Cia Agricoltori Liguria accoglie con favore le notizie che giungono a seguito dell’incontro fra Regione Liguria e Agea che aveva come argomento lo sblocco dei contribuiti spettanti alla aziende agricole sia per gli investimenti, non coperti dalle risorse della vecchia programmazione, sia quelli inerenti le annualità 2025.
Un confronto arrivato anche grazie alle ripetute sollecitazioni e richieste di chiarimento da parte di Cia Liguria che da settimane chiedeva risposte concrete e tempi certi per i pagamenti. La pressione esercitata sul tema – in particolare sul ritardo nella liquidazione degli investimenti aziendali e dei premi – ha finalmente prodotto un primo passo tangibile che si può giudicare bene ma non benissimo.
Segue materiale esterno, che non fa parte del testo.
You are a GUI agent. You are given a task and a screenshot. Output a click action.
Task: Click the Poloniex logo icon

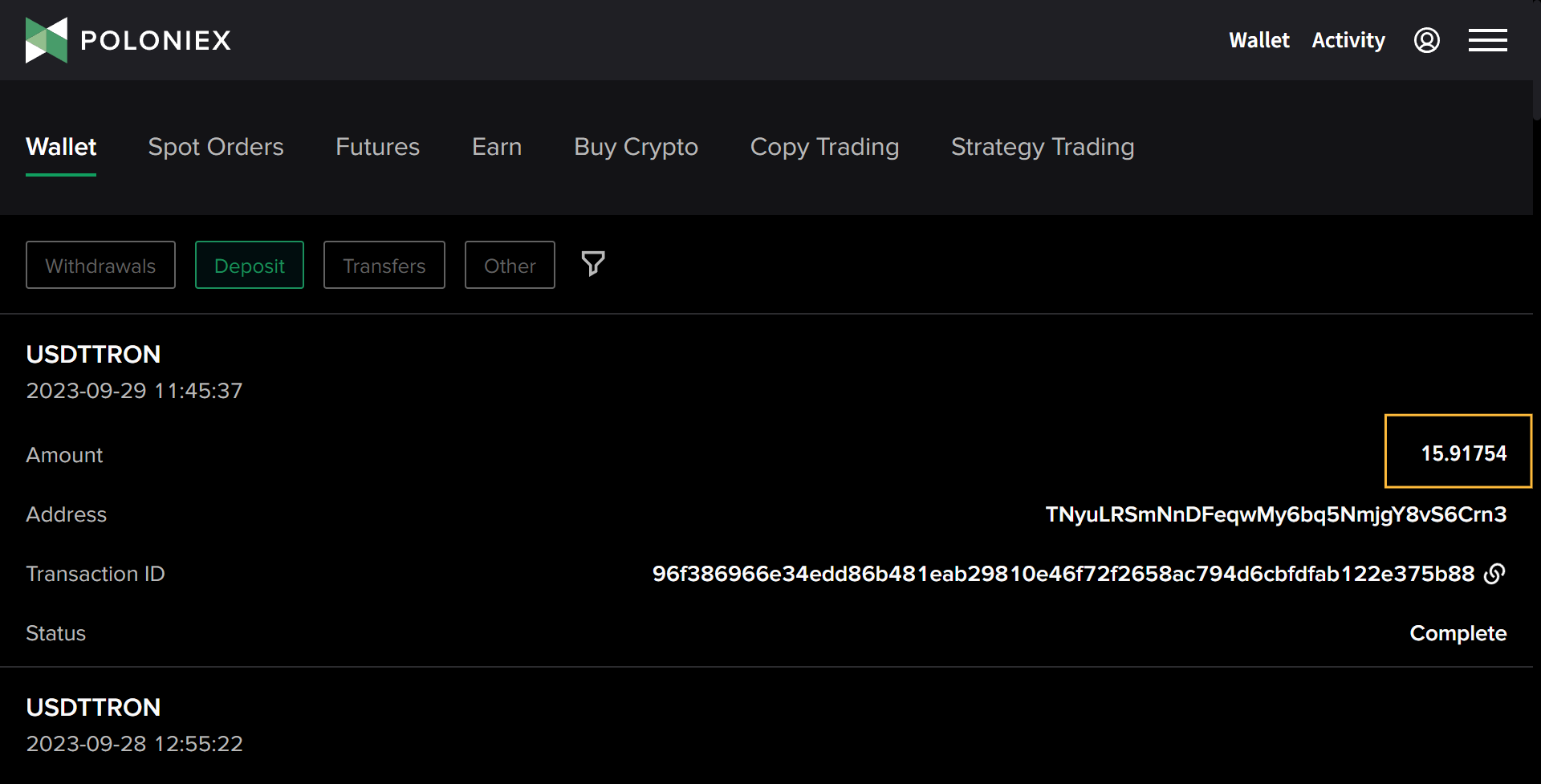(x=47, y=40)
“Infatti, dovrebbero essere liquidati entro marzo i contributi inerenti gli investimenti aziendali e avviare sempre entro marzo la liquidazione di un “acconto” sui premi. L’entità dell’acconto non è dato sapere a quanto ammonterà, in quanto la procedura che verrà utilizzata risulta più “restrittiva” rispetto al calcolo automatico che raccoglie i nuovi parametri di pagamento” affermano da Cia Liguria.
“Il problema sarà il calcolo del saldo che, sembra, dovrà avere una istruttoria “manuale” a carico della Regione e che lascia intendere un orizzonte temporale più lungo, condizionato dl lavoro dei programmatori che devono “ricalcolare” l’algoritmo utile alla liquidazione”.
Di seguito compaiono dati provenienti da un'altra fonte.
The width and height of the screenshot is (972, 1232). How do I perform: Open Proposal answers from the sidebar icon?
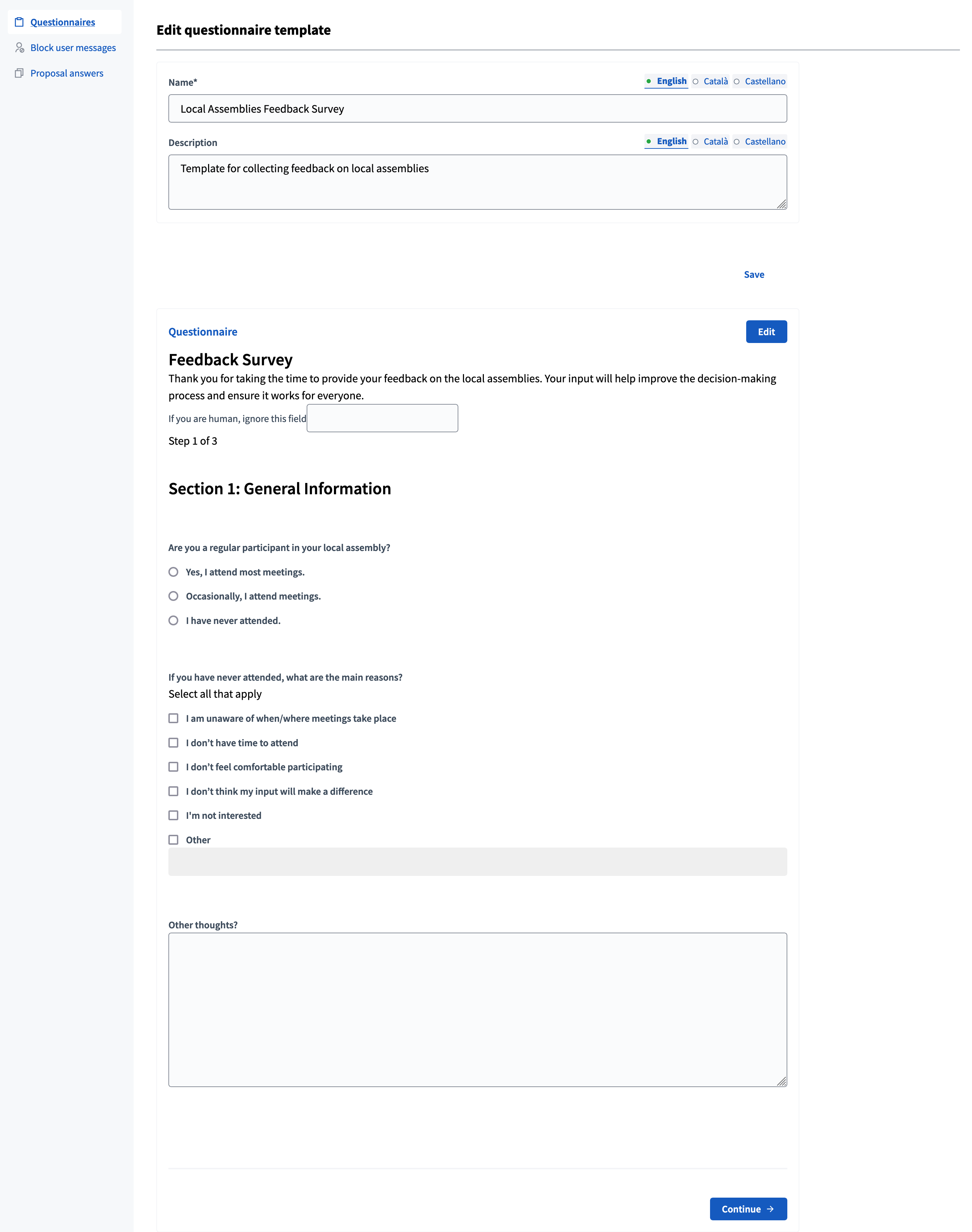pyautogui.click(x=19, y=73)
“Se l’orizzonte di marzo è la parte buona della notizia, che accogliamo con favore, siamo meno tranquilli sui saldi in funzione di tempi che saranno condizionati prima dal lavoro dei programmatori e poi dal lavoro in capo alla struttura regionale, che non ci risulta potenziata rispetto al 2025, anzi ci consta che sia stata depotenziata con la riduzione di personale e di tempo lavoro acquisito”.
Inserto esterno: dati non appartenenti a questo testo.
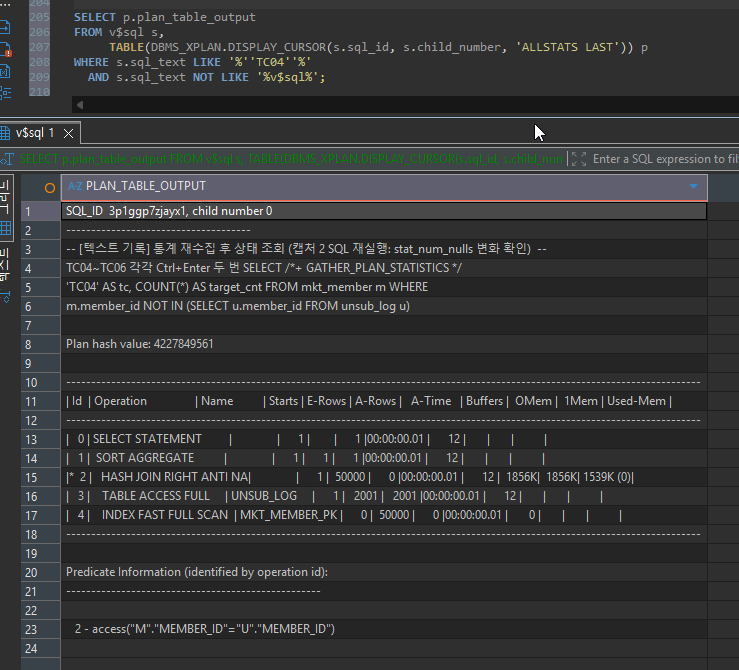Select the v$sql 1 result tab

[35, 133]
“Resta il fatto che la nostra sollecitazione ha ottenuto il risultato di smuovere le acque ed ottenere una prima risposta con l’incontro che si è tenuto. Continueremo a tenere sotto controllo l’evolversi della situazione affinché gli impegni assunti da Agea e da Regione si traducano in atti concreti: in parole povere soldi sui conti correnti delle aziende agricole” conclude la Confederazione agricola.